Using the information:
(1) List every song title that appears in quotation marks in the passage.
(2) Copy out the part of the passage that starts at "Eric Taylor, I’ve" and ends at "not entirely satisfying.", word for word.

━━ Reading passage

The support was Naomi Sommers. Pretty standard format, really, one woman and a guitar. She has a lovely voice, rich and warm which made the show. Some of her songs are pretty strong (“February”); some were less good, but no bad ones. Enjoyable.

Eric Taylor, I’ve not seen before. He also has a great voice, supported by some excellent finger-picking. His stage presence is dark and melodramatic. He’s also a bit nuts; songs were separated by repetitious and rambling talks about, well, something. Most of it didn’t really make sense. Combined with the increasingly cold Cluny 2, it was all a bit much, so I skipped the encore. Entertaining, in parts, but not entirely satisfying.

There is a mystery behind Brains SA; what exactly does it stand for? Among those who know, it is universally revered as skull attack. I’ve reasonably fond of it, but tonight, perhaps, I finally understood how it came by it’s moniker.

After getting home, following several pints, I was suddenly struck by a desire to listen to Jimmy Sommerville; there is, of course, no sanity or logic to this at all, but there you have it. Now, of course, his pop sensibilities are well known, but I remember, like a folk memory hidden deep in my brain, “For a friend” released shortly, perversely after “Never Can Say Goodbye”. No dancy pop tune this, but an elegiac ballad to a friend lost to the virus of the 80s. I think I only heard it twice before it disappeared; but I remember it was wonderful.

━━━━
━━ Dataset extract

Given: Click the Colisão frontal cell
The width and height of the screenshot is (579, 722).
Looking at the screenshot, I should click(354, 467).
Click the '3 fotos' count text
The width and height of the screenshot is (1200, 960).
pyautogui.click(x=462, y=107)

━━━━

Responses in order:
(1)
"February"
"For a friend"
"Never Can Say Goodbye"

(2)
Eric Taylor, I’ve not seen before. He also has a great voice, supported by some excellent finger-picking. His stage presence is dark and melodramatic. He’s also a bit nuts; songs were separated by repetitious and rambling talks about, well, something. Most of it didn’t really make sense. Combined with the increasingly cold Cluny 2, it was all a bit much, so I skipped the encore. Entertaining, in parts, but not entirely satisfying.